◆ Assignment
Search the records for the string "icon". Copy each line where it occurs.

◆ Excerpted data
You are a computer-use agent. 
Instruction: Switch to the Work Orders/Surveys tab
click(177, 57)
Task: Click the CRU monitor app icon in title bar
--
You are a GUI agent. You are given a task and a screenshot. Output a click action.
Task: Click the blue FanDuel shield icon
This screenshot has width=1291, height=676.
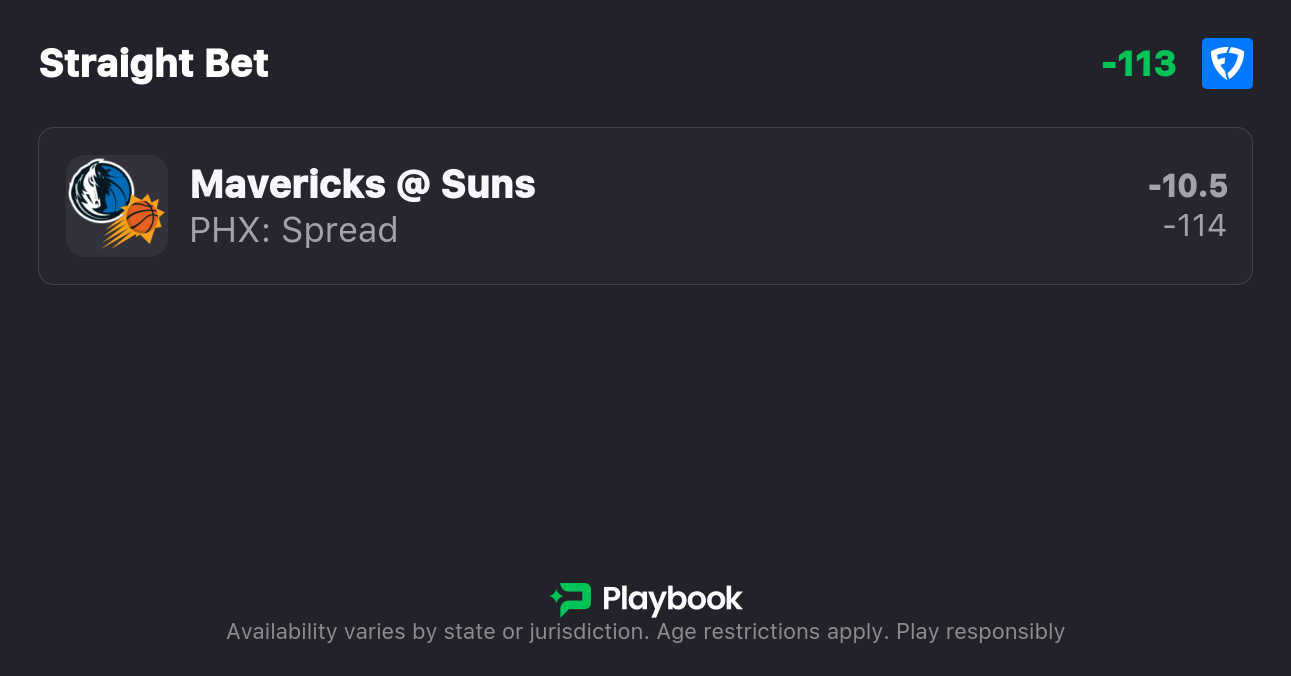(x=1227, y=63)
* * *
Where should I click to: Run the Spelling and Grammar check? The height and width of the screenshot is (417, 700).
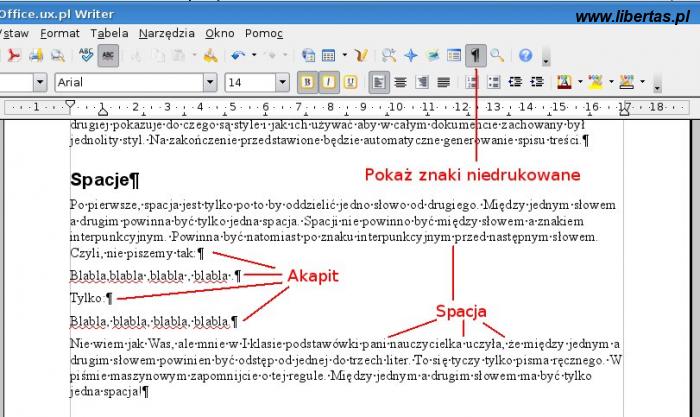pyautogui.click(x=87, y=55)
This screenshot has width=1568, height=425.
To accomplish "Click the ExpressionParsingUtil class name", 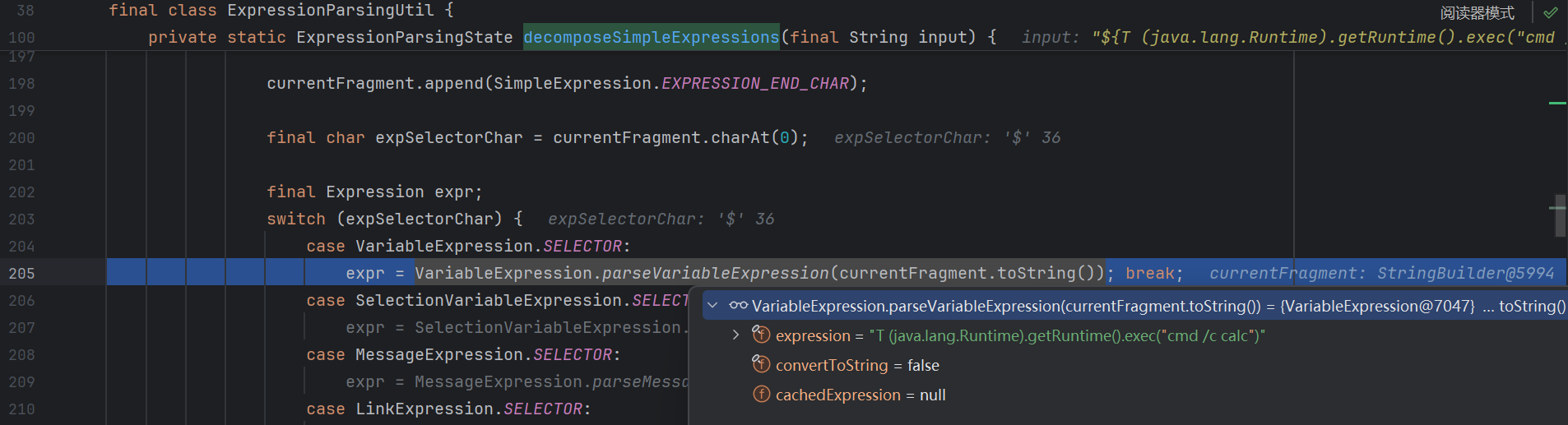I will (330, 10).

◆ Completed task
Task: Click the CRU monitor app icon in title bar
Task: Click the blue FanDuel shield icon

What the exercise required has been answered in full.